Desta vez fomos surpreendidos com uma mensagem no WhatsApp sobre a política de privacidade. Ou aceitamos as novas regras, ou a nossa conta é apagada a partir de 8 de Fevereiro. Instalou-se a polémica. Entretanto, a data foi alterada para 15 de Maio.
Ninguém gosta de chantagem, mas no mundo do “li e aceito”, afinal que diferença faz? Quantas vezes nos damos ao trabalho de ler as letrinhas miudinhas? Para os que, como eu, confessam não ler, porque deverá ser diferente agora com o WhatsApp? Assinar de cruz tem tido por base a sensação de que o risco de revelarmos os nossos dados é irrelevante face ao valor do serviço. Afinal, não somos terroristas! Mas o que quer o Sr. Zuckerberg? E porque devemos ficar preocupados?
A favor do Sr. Zuckerberg está a vontade de ganhar dinheiro. Está no seu direito. O Facebook comprou o WhatsApp por cerca de 20 mil milhões de dólares, e não tem sido fácil colocar publicidade no meio das conversas. Há até quem defenda que é justo pagarmos um serviço grátis com os nossos dados. Mas não é apenas essa a questão.
Nesta matéria, o Sr. Zuckerberg tem vindo a revelar-se.
Em 2014, no ano da aquisição da WhatsApp, prometeu manter os dados de cada aplicação separados. Não cumpriu e já foi multado por isso na União Europeia. Em 2017, avançou com uma Wallet no WhatsApp, a partir da Índia. Em 2018, o Facebook Messenger conseguiu uma licença para pagamentos electrónicos no espaço europeu, e no mesmo ano apareceu o WhatsApp Business, a fazer lembrar o WeChat na China.
Já em 2019, o Facebook Pay estendeu-se a todo o seu universo de aplicações, incluindo o Instagram entre outras 80 empresas adquiridas ao longo dos anos. No mesmo ano, o Sr. Zuckerberg ainda surpreendeu com o anúncio da sua criptomoeda (a Libra), aspirando a banco mundial.
Apesar de, na prática, não ter acontecido nada de significativo na área de pagamentos até agora, os objectivos do Sr. Zuckerberg são claros. A ideia é transformar o universo Facebook no suporte ao nosso dia-a-dia económico, e a fusão agora imposta entre o WhatsApp e o Facebook vai perigosamente no sentido do totalitarismo das SuperApps. Eu explico.
Há SuperApps em várias regiões do globo, sendo o WeChat a mais significativa. O cidadão chinês pode fazer rigorosamente tudo no WeChat, desde consultar, comprar e pagar, sem sair da aplicação. É por isso que é “super”. Mas nós não temos nada disso no Ocidente.

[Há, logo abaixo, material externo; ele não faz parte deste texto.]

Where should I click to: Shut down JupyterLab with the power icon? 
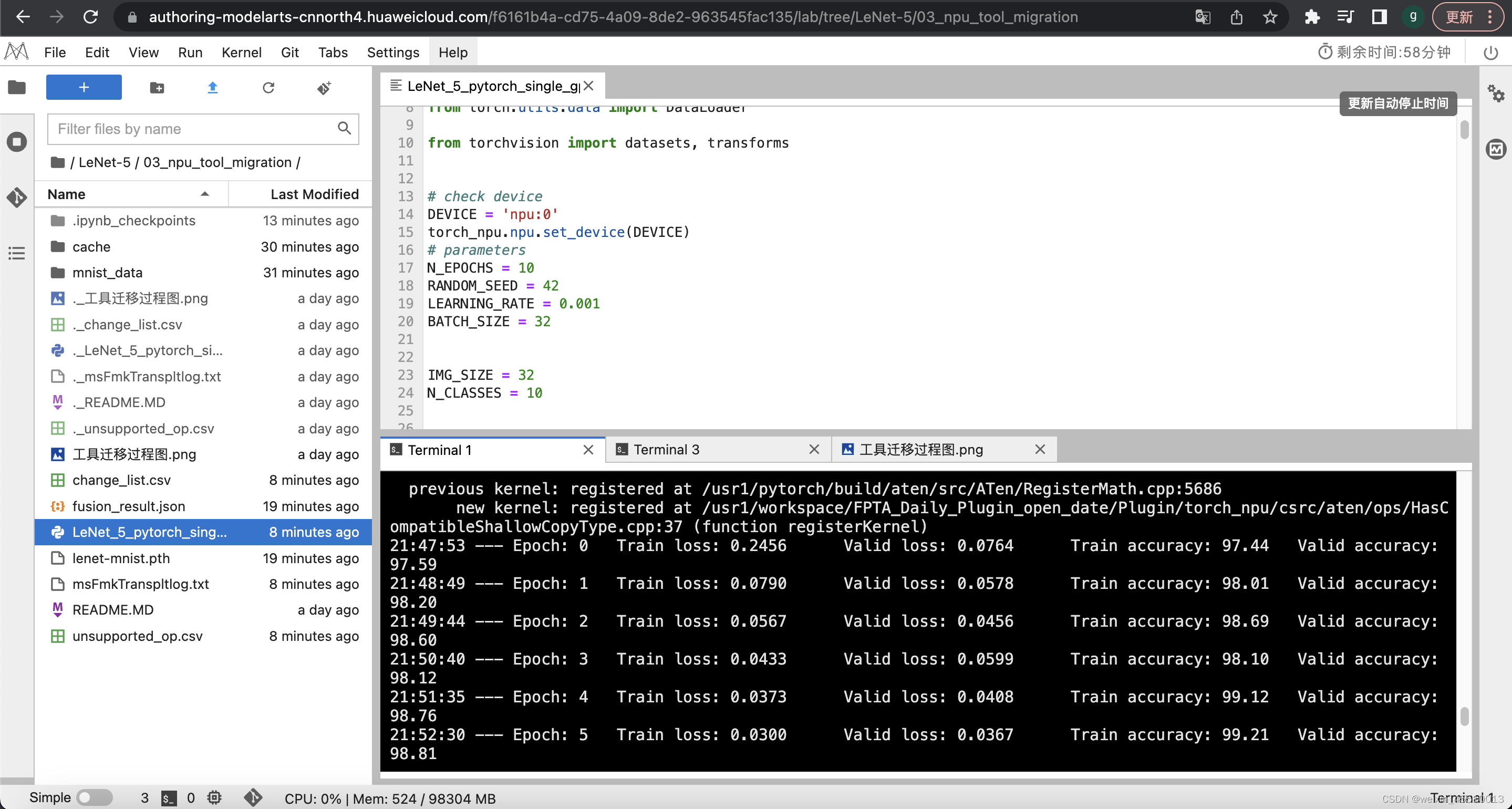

O elemento mais importante da SuperApp é a partilha dos dados entre os vários serviços que oferece. Numa SuperApp existe apenas com uma única identificação, independentemente dos vários fornecedores envolvidos. O aumento de conveniência é avassalador e os benefícios económicos muito além do que conseguimos hoje com as nossas constelações de apps nos smartphones.
A perigosa estratégia do Sr. Zuckerberg parece ser a criação de uma SuperApp, pois é o que permite a fusão das informações das plataformas de que dispõe. No centro estará o WhatsApp Business para a interacção entre consumidores e negócios, suportadas pelo Facebook Pay.
Com mais de dois mil milhões de utilizadores, o Facebook tem a esperança de poder impulsionar este ecossistema no WhatsApp com toda a informação de que já dispõe. Imagine-se o que o Sr. Zuckerberg não poderá fazer se souber com quem falamos, o que dizemos, quando e onde, todos os dias? É muito mais do que só conteúdos e likes!
O Sr. Zuckerberg está, portanto, a apostar no crescimento orgânico do Facebook, mas de uma forma ainda mais totalitária que na China, e já está a ser vítima de investigação anti-trust nos EUA, instaurada no mês passado. Uma SuperApp deve ser um agregador de fornecedores e não uma forma de os substituir.
Eu cá, voto SIM! O melhor é começar já a experimentar o Telegram e o Signal.
O autor escreve de acordo com a antiga ortografia.